Program to download YouTube annotations, before YouTube deletes them on Jan 15 2019. Made primarily for my own use (so not very polished); provided as is with no guarantees about anything. From what I can tell, this doesn't seem to work anymore.
The file format seems fairly self-explanatory; I may in the future try to make a program to convert annotations to subtitles or somehow otherwise have a way to view them.
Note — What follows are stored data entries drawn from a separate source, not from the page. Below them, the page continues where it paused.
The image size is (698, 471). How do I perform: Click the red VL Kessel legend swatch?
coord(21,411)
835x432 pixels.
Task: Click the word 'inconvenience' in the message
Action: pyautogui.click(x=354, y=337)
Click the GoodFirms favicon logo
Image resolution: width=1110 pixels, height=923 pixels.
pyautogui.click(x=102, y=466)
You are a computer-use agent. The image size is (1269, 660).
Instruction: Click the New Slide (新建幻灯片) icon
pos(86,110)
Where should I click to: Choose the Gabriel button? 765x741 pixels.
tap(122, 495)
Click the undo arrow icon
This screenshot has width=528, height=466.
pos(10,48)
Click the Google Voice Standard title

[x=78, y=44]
Watch this space. (Might be a few weeks, if at all.)
Annotations URLs are of the form
https://www.youtube.com/annotations_invideo?features=1&legacy=1&video_id=id
if you want to download them manually or write your own downloader.
Easiest way is to go to the channel's page, go to the Videos tab, scroll until all relevant videos are loaded (I prefer to sort oldest first, but that depends on which videos you care about), then open the browser console for that window and copy the following:
+function() {var v = document.querySelectorAll('ytd-item-section-renderer a.ytd-video-renderer'); var r = ''; for(var i = 0; i < v.length; i++) {var h = v[i].href.match(/[?&]v=([^&]+)/)[1]; r += h+' '+i+'-'+h+'.xml #'+v[i].innerHTML.replace(/\n/,'').trim()+"\n";} console.log(r);}()
Copy the output to a text file.
If you want to create or edit it manually, the format is
video ID (space) filename
Lines that start with #
are ignored; space followed by #
causes the rest of the line to be ignored. Filename can't contain / (this was a safeguard to prevent me from accidentally overwriting the wrong file).
Download downloader (View source)
In a terminal window, change to the directory you want to put the output and type
perl download-annotations.pl list.txt
where download-annotations.pl is the path to the file linked above, and list.txt is the file you created in step 1.
Only so far been tested on Mac OS X.
The program will wait 10 seconds between requests because I'm worried about YouTube trying to block bots. (I haven't been blocked yet; I make no guarantees.)
The number shown is the line number of the text file.
You can stop it at any time by pressing ctrl-C (ideally when the check mark is visible). If you start it again in the same directory, it'll start where it left off (it skips anything it's already downloaded). The program stops if it encounters any error, including deleted videos. If a video isn't available, you'll have to manually remove it from the text file (or add # to the beginning of the line).